Les conditions françaises de production d’électricité faiblement émettrice de CO2 font du chauffage électrique un moyen de lutte contre les émissions de gaz à effet de serre, un outil pour viser le facteur 4 de diminution de ces émissions d’ici 2050.Le problème est que le chauffage électrique coûte cher. Avec les tarifs actuels (le fuel est à 0,5 euro le litre actuellement) il coûte 2 fois plus cher de se chauffer à l’électricité qu’au fuel ou au gaz. Mais il y a à peine quelques mois le litre de fuel est monté à 1 euro : cela peut redevenir la réalité dans peu de temps et rendre de nouveau l’électricité compétitive d’autant plus qu’il n’est pas impossible que soit mise en place une nouvelle taxe carbone renchérissant pour les particuliers le recours au fuel ou au gaz. Autre élément à prendre en compte : le recours à l’électricité pour le chauffage peut être bien plus intéressant avec l’installation de pompes à chaleur aérothermiques ou géothermiques. Electricité compétitive ou pas, il faut se préoccuper du budget chauffage des ménages qui peut être très lourd : il est socialement insupportable d’imaginer que des familles se privent de chauffage, c’est un besoin essentiel. Ainsi dans les perspectives actuelles il faut chercher à réduire ce budget par des mesures d’isolation et de prix bas de la source de chauffage.Un prix bas de l’électricité c’est à la fois bénéfique pour le porte monnaie des familles et pour l’environnement. Il faudrait que des systèmes de tarifications spécifiques encouragent l’utilisation de l’électricité pour le chauffage. Mais une crainte est que dans le cadre du Europe le prix de l’électricité augmente considérablement. Le kWh est environ 2 fois plus cher chez nos voisins et un marché libre uniformisera les prix à la hausse pour les français. Actuellement le tarif de l’électricité est régulé par l’Etat, c’est l’Etat qui fixe le prix. Cette régulation risque de disparaître après 2010.
La Commission Champsaur, chargée par le Gouvernement de réfléchir à l'évolution des prix de l'électricité et à leur encadrement a rendu ses conclusions début avril. Avant qu'elles ne soient rendues publiques, 17 associations de défense des consommateurs se sont associé pour réclamer le maintien des tarifs réglementés après 2010.
Selon ces 17 associations*, "il est acquis que la logique de marché n'est pas adaptée au secteur français de l'électricité et qu'elle ne pourrait qu'obérer un peu plus le pouvoir d'achat des français".Le coût de l'électricité sur le marché européen ouvert (production d'électricité majoritairement à partir de sources fossiles types charbon, gaz) est largement supérieur au coût moyen du kWh nucléaire, arguent-elles.

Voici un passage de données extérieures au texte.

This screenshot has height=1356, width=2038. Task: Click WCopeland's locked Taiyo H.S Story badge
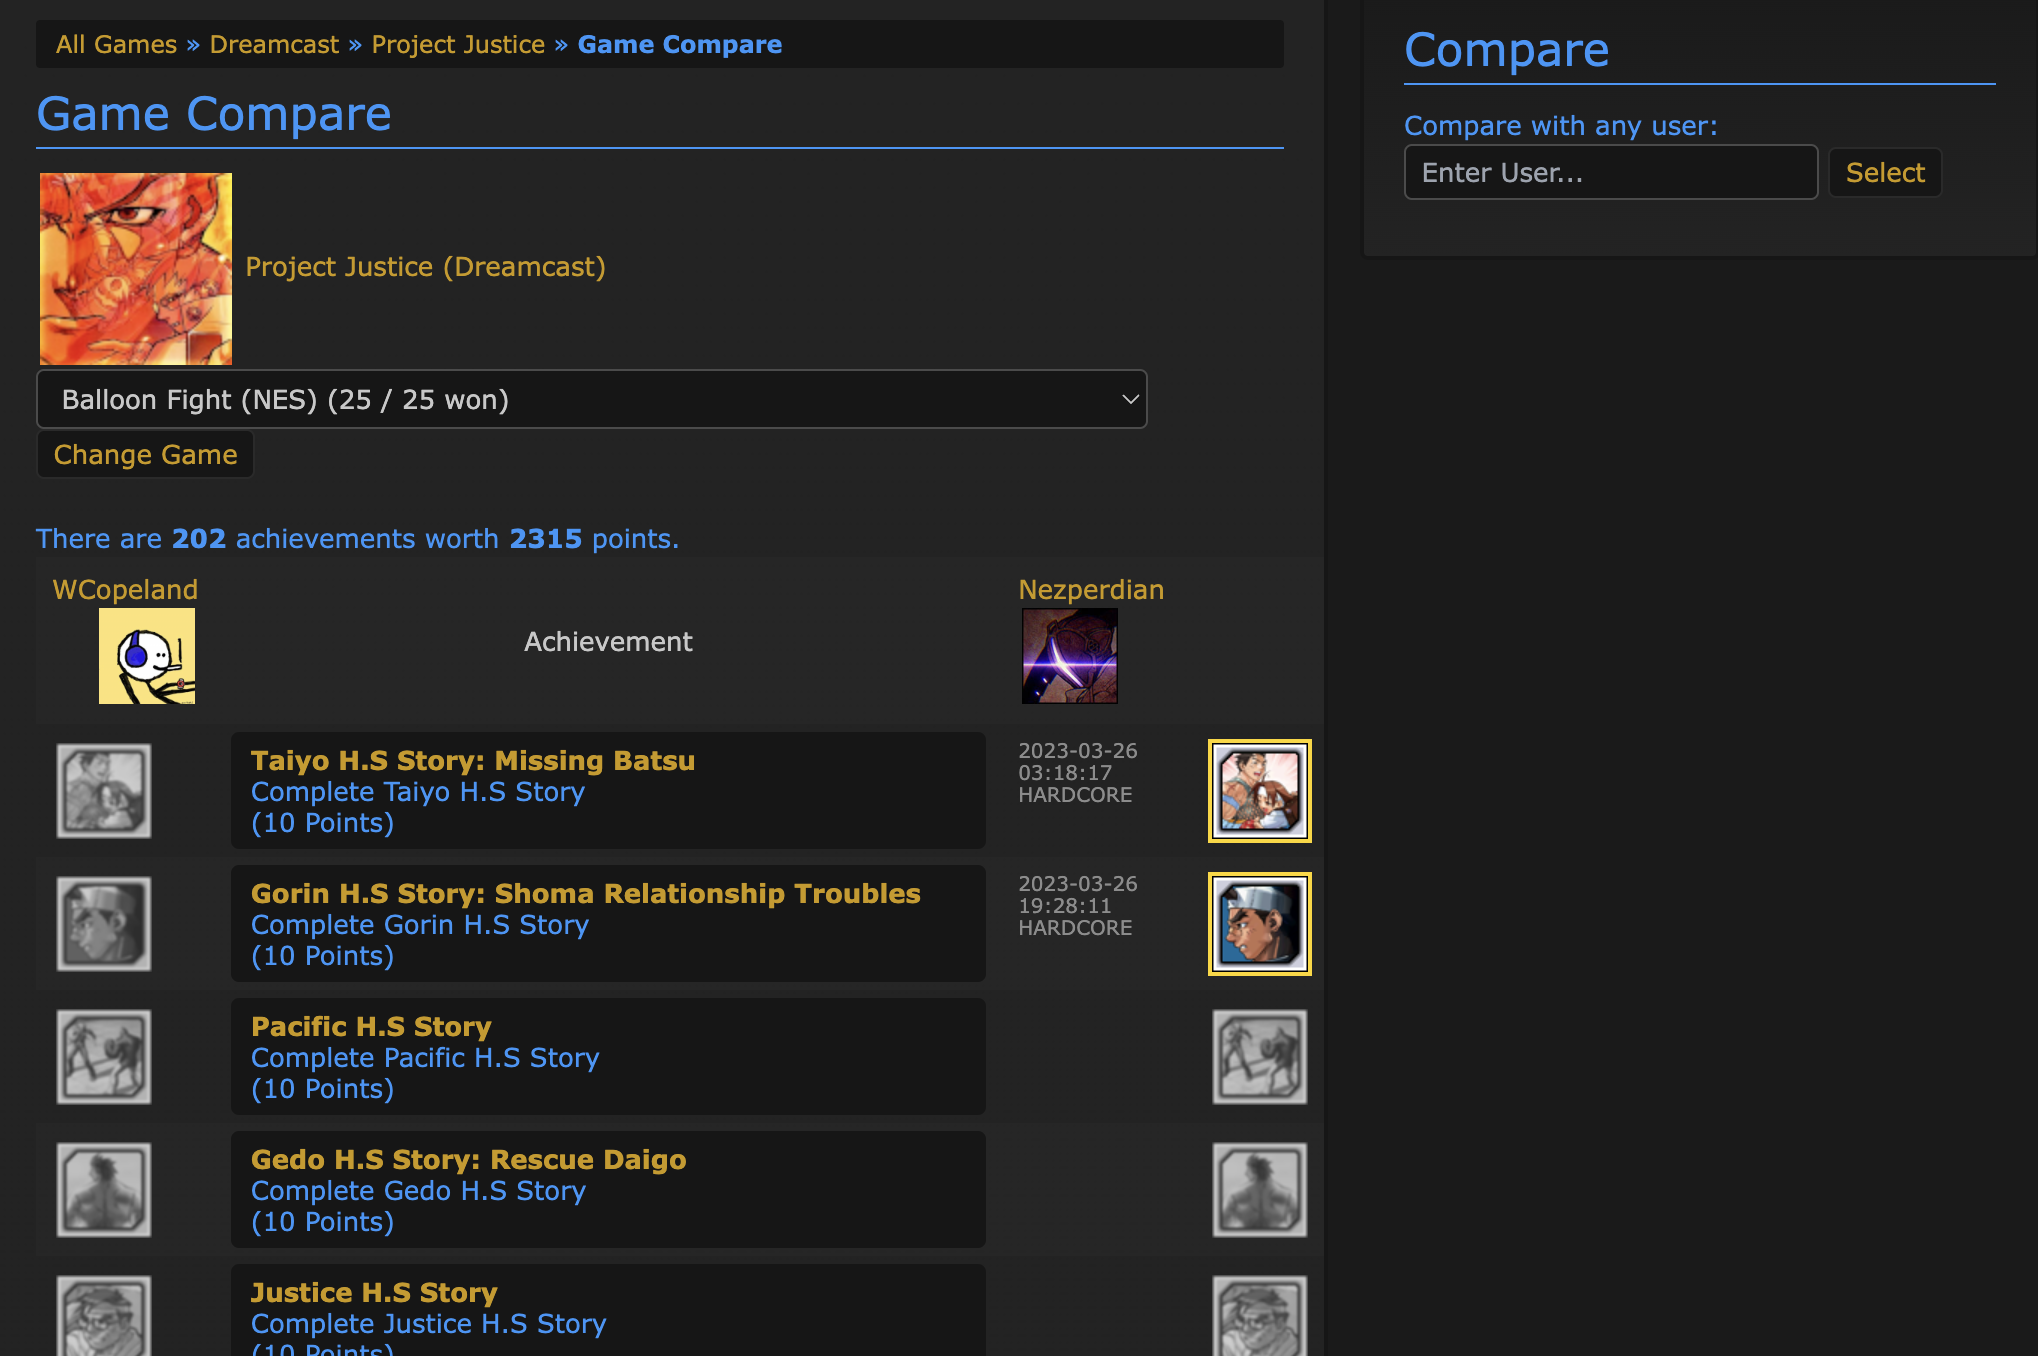[x=103, y=790]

Or le nucléaire constitue l'essentiel du parc de production français.Dans ce contexte, l'organisation d'un marché libre de l'électricité en France sans la préservation d'un tarif réglementé de vente d'électricité garanti par les pouvoirs publics conduirait à des rentes de situation au profit des producteurs électronucléaires, en situation de monopole ou d'oligopole.
Une situation qui nuirait au pouvoir d'achat des consommateurs, estiment les associations.Elles réclament donc le maintien des tarifs réglementés après 2010 pour les consommateurs particuliers et les petits professionnels, et demandent en outre que soit maintenue la réversibilité totale : la faculté de pouvoir bénéficier à nouveau des tarifs réglementés de vente d'électricité, 6 mois après les avoir quittés. Pour tout emménagement d'un consommateur, celui-ci doit par ailleurs pouvoir bénéficier des mêmes tarifs.
* Les 17 associations signataires de cet appel sont : l'Adéic, l'AFOC, l'ALLDC, l'ASSECO-CFDT, la CGL, la CLCV, le CNAFAL, la CNAFC, la CNL, la CSF, Familles de France, Familles Rurales, la FNAUT, l'INDECOSA-CGT, l'OR.GE.CO., l'UFC-Que Choisir, l'UNAF et la FNCCR.